Un amour de « Swan »

Magicien du mouvement, Angelin Preljocaj incarne le nouvel « Art Total » du 21e siècle. Dans « Le Lac des Cygnes », l'immense chorégraphe fait décoller des corps-instruments, dégagés de la « gravité » terrestre.


Pacifiant les écoles, décapant l'histoire de la chorégraphie, érudit mais discret, l'art d'Angelin Preljocaj est une révolution non-violente dans la naphtaline du ballet classique. Défragmenté, comme par une lentille optique, le mouvement donne le tempo et le sens. Par un jeu de miroir grossissant, le regard du spectateur est suspendu dans le temps, tel un film au ralenti. Restent la musique, les corps, les liens qui les lient, les délient, les rapprochent, les éloignent. Cette syntaxe nouvelle est en fait éternelle. Elle soutient l'édifice, sans le détruire. Aucun de ses prédécesseurs n'avait pourtant osé cet idiome évident. Le chorégraphe est un amoureux : de Tchaikovski tout d'abord. Chaque pas dansé est un instrument, vecteur de la grandiose partition. Les corps ne « dansent pas dessus », ils s'en jouent et la jouent, en sont l'incarnation gestuelle. Fusion unique dans le ballet classique, Preljocaj rassemble ce qui était épars avant lui : l'opéra, la danse, l'orchestre, le mystère du corps humain, cette infime part divine du cosmos.
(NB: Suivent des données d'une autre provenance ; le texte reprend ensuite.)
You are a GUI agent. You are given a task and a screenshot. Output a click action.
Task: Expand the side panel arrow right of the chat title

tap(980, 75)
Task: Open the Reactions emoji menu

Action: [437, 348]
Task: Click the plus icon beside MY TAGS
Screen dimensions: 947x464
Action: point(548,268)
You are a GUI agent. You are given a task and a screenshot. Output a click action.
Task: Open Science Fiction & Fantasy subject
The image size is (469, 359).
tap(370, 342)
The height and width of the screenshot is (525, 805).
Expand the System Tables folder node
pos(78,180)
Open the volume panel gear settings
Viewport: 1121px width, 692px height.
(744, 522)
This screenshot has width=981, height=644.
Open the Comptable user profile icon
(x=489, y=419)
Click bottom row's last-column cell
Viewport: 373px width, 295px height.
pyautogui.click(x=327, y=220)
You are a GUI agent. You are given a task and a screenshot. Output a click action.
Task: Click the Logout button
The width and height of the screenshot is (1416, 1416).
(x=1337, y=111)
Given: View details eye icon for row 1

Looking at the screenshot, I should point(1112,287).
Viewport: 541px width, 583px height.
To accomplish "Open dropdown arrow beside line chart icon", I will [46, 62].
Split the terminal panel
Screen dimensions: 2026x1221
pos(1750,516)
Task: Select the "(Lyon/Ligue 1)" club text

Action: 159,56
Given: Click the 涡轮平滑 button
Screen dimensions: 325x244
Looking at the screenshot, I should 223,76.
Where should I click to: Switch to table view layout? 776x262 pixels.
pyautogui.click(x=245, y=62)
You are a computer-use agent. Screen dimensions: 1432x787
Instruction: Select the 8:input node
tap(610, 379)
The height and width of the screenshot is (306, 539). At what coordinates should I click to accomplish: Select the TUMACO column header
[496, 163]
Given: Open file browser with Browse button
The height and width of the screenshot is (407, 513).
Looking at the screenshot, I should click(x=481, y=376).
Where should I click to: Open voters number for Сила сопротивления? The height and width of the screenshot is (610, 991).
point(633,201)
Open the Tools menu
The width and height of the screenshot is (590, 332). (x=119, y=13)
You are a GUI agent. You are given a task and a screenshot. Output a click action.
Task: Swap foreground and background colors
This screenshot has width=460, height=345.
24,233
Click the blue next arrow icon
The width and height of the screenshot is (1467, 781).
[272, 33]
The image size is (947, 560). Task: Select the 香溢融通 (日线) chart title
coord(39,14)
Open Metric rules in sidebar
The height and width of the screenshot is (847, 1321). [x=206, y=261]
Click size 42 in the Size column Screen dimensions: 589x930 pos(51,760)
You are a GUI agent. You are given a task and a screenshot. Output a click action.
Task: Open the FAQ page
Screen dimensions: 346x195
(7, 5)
Bouleversant avec assurance et sérénité, les codes d'un art qu'on disait suranné, il assure sa pérennité pour le siècle qui s'ouvre : hommes et femmes complémentaires – sans pointes qui blessent –, sans clivages ni polémiques, simplement humains, permutent parfois les rôles conventionnels, dans un grand geste artistique fusionnel. Un chorégraphe de génie !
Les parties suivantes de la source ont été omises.